[Rows showing where targets appear]
------------------------------------------------------------

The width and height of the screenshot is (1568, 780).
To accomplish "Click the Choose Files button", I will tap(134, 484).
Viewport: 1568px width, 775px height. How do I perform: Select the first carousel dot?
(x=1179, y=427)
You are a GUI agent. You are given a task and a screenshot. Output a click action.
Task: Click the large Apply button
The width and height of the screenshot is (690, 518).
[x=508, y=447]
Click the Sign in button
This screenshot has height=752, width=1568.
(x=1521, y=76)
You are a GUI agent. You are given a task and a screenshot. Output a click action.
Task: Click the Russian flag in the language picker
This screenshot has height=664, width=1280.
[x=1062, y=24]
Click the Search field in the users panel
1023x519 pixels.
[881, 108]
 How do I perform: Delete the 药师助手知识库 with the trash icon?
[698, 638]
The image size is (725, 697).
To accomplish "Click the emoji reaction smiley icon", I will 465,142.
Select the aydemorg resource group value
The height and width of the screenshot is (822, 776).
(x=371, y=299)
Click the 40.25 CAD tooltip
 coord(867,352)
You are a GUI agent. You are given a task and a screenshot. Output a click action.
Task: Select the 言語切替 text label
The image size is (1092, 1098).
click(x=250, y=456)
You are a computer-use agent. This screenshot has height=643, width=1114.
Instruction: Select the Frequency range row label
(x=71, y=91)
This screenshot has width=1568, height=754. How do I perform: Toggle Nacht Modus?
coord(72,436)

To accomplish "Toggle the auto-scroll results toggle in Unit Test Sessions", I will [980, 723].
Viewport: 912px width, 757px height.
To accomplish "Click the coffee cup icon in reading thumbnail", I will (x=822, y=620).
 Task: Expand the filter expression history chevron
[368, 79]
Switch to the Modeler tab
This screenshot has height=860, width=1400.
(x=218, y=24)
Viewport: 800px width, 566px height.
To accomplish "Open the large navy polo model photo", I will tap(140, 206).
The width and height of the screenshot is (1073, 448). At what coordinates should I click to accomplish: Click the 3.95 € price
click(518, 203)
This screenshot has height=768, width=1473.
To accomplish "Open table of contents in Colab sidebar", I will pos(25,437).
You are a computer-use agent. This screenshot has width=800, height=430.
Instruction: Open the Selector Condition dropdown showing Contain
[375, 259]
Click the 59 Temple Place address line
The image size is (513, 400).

------------------------------------------------------------

## What needs to be done
Print every line of the entries above, word for word and in the same order.

## Solution for this task
The width and height of the screenshot is (1568, 780).
To accomplish "Click the Choose Files button", I will tap(134, 484).
Viewport: 1568px width, 775px height. How do I perform: Select the first carousel dot?
(x=1179, y=427)
You are a GUI agent. You are given a task and a screenshot. Output a click action.
Task: Click the large Apply button
The width and height of the screenshot is (690, 518).
[x=508, y=447]
Click the Sign in button
This screenshot has height=752, width=1568.
(x=1521, y=76)
You are a GUI agent. You are given a task and a screenshot. Output a click action.
Task: Click the Russian flag in the language picker
This screenshot has height=664, width=1280.
[x=1062, y=24]
Click the Search field in the users panel
1023x519 pixels.
[881, 108]
 How do I perform: Delete the 药师助手知识库 with the trash icon?
[698, 638]
The image size is (725, 697).
To accomplish "Click the emoji reaction smiley icon", I will 465,142.
Select the aydemorg resource group value
The height and width of the screenshot is (822, 776).
(x=371, y=299)
Click the 40.25 CAD tooltip
 coord(867,352)
You are a GUI agent. You are given a task and a screenshot. Output a click action.
Task: Select the 言語切替 text label
The image size is (1092, 1098).
click(x=250, y=456)
You are a computer-use agent. This screenshot has height=643, width=1114.
Instruction: Select the Frequency range row label
(x=71, y=91)
This screenshot has width=1568, height=754. How do I perform: Toggle Nacht Modus?
coord(72,436)

To accomplish "Toggle the auto-scroll results toggle in Unit Test Sessions", I will [980, 723].
Viewport: 912px width, 757px height.
To accomplish "Click the coffee cup icon in reading thumbnail", I will (x=822, y=620).
 Task: Expand the filter expression history chevron
[368, 79]
Switch to the Modeler tab
This screenshot has height=860, width=1400.
(x=218, y=24)
Viewport: 800px width, 566px height.
To accomplish "Open the large navy polo model photo", I will tap(140, 206).
The width and height of the screenshot is (1073, 448). At what coordinates should I click to accomplish: Click the 3.95 € price
click(518, 203)
This screenshot has height=768, width=1473.
To accomplish "Open table of contents in Colab sidebar", I will pos(25,437).
You are a computer-use agent. This screenshot has width=800, height=430.
Instruction: Open the Selector Condition dropdown showing Contain
[375, 259]
Click the 59 Temple Place address line
The image size is (513, 400).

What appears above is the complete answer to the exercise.